Everywhere we have been on our trip North in Sikkim is on its second, or even third or fourth, bridge. There is perhaps no more stark reminder of the fragile permission which nature gives man to inhabit this planet, and indeed the resilience of man to make it work.
Up near Zero Point the cause of the destruction is clear, as the pile of tangled metal lies hidden beneath a mass of boulders brought down by the last surge of the river. But further down the valley, in Lachung, one forlorn concrete pillar is all that remains of the original suspension bridge which provided a line of communication between the 2 sides of the valley. 6.8 on the Richter scale last September put paid to that. Our guide, Benum, smiles ironically as I ask him whether the army-constructed replacement is temporary. I'm not sure whether his hint is with reference to the likelihood of nature taking charge again, or whether it is simply that the replacement works...
We left Chungthang and the new hydro project behind to arrive at Singhik and the most extraordinary view. What the clouds had obscured on our journey up, was resplendent in the midday sunshine. It was as if nature wanted to leave us with one final reminder of her authority before we returned to the civilised comfort of Gangtok. Looking all the way up a deep valley, and beyond, we were given the best view of Kanchenjunga and her sisters yet. Bearing in mind the visual feast of the days before, and the fact that we had already done this journey the other way, the treat was enhanced by its ability to once again leave us both speechless.

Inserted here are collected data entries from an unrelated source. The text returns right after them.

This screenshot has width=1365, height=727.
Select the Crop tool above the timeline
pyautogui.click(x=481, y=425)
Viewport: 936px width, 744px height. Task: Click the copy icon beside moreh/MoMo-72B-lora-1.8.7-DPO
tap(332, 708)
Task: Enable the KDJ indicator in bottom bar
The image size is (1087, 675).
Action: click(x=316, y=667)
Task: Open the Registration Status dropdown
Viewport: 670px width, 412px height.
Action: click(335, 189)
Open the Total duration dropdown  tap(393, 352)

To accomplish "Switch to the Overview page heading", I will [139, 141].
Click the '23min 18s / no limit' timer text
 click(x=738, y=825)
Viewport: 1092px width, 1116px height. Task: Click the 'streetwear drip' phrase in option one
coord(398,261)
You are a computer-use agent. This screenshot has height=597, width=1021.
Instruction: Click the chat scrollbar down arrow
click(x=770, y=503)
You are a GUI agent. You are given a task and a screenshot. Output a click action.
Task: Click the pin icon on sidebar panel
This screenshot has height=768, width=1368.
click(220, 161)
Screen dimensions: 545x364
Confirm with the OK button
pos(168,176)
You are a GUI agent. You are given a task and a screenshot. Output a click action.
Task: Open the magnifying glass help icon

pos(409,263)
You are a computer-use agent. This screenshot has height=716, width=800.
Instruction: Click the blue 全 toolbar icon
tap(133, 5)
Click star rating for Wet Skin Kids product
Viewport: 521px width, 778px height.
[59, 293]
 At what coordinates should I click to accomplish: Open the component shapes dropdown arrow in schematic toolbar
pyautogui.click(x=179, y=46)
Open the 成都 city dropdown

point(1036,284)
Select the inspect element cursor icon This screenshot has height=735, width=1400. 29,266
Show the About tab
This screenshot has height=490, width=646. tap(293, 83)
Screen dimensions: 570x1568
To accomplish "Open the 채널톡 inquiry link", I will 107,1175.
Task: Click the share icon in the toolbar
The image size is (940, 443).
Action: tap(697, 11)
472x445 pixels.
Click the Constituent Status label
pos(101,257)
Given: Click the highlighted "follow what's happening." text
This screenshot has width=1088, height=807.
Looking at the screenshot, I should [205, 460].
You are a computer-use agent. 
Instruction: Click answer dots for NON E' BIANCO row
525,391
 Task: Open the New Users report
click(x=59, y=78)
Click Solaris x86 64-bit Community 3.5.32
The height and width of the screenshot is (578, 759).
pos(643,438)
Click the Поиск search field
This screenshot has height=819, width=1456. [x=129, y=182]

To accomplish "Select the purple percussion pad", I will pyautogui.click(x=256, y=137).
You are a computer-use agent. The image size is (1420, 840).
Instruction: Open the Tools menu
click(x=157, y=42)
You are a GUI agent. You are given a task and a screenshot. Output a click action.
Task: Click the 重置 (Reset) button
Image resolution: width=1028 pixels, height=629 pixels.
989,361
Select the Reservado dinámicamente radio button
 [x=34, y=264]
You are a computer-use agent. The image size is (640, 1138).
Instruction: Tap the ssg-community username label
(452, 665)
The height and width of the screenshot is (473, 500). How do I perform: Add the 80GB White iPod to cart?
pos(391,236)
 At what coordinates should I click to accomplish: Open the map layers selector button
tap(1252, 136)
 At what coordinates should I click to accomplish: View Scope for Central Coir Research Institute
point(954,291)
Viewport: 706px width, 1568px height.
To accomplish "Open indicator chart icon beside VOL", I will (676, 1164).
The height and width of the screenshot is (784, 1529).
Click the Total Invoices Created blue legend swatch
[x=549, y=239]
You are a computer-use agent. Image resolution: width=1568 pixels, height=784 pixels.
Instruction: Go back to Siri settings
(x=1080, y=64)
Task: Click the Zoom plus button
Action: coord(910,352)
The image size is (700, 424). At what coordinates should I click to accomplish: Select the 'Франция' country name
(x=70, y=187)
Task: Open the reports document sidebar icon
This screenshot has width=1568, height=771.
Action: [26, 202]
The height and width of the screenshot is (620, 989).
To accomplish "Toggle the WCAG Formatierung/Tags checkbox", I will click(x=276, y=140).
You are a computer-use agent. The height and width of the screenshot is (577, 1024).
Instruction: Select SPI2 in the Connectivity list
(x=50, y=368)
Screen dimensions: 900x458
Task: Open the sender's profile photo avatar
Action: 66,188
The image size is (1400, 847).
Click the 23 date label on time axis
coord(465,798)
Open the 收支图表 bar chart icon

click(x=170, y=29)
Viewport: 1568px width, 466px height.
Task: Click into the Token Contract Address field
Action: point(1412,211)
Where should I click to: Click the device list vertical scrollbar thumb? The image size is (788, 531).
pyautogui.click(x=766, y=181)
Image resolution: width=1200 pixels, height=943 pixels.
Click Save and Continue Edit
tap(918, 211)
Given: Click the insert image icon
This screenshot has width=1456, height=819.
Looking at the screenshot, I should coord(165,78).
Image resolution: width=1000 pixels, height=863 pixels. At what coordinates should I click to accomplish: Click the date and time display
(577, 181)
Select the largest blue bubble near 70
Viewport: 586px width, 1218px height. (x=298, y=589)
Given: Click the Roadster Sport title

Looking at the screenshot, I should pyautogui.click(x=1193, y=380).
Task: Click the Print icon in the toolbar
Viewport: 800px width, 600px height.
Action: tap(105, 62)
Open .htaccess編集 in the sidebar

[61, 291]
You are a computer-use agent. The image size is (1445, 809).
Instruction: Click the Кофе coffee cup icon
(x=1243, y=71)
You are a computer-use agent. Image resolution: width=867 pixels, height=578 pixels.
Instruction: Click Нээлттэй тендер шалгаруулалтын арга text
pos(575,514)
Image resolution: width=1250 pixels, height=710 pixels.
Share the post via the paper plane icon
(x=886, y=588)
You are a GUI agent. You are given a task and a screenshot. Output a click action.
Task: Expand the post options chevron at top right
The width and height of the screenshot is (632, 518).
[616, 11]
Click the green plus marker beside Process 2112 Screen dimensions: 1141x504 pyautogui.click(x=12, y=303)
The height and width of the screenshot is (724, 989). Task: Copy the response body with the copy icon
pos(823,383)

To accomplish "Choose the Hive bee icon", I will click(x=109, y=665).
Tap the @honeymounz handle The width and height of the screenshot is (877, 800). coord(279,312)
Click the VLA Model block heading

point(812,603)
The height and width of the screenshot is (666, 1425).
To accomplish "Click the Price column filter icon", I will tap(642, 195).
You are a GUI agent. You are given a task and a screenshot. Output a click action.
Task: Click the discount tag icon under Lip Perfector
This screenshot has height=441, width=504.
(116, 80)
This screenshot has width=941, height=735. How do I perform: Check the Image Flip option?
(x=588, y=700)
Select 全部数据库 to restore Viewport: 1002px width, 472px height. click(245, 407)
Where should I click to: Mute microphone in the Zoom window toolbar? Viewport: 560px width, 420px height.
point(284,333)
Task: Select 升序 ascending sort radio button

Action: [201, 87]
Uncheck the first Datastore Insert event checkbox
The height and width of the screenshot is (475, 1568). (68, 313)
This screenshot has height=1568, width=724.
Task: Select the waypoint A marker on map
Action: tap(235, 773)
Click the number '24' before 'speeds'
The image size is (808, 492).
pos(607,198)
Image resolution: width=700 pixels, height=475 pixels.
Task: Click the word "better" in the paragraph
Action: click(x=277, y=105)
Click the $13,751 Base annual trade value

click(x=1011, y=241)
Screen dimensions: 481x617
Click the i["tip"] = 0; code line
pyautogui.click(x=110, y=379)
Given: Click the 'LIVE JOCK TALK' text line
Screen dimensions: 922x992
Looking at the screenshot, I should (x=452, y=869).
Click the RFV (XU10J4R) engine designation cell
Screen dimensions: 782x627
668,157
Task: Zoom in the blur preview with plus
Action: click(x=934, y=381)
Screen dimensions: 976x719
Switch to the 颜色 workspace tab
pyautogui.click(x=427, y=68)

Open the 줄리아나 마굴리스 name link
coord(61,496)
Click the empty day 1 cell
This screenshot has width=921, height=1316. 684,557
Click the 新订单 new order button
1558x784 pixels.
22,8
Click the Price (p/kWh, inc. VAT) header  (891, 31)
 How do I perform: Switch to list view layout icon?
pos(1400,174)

The rest of the journey back to Gangtok was bumpy, long, but otherwise uneventful. Having sat down all day, Sarah and I decided to unwind (physically quite literally!) with a run along Gangtok's pretty ridgeway and up to the Enchen Monastery. I think that the sight of two Westerners in running kit racing two young monks down the main avenue to the monastery past rows of prayer wheels will not be one the older residents forget for some time. The little boys running with us in flowing red cassocks clearly thought it was wonderful though.
Returning from the monastery's hill top position to our hotel, we watched the sun set above the hills to the West of Gangtok, and more importantly, turn a deep bronze against the pristine white peaks of our omnipresent overseer. As runs go, I think that we'll do well to better it.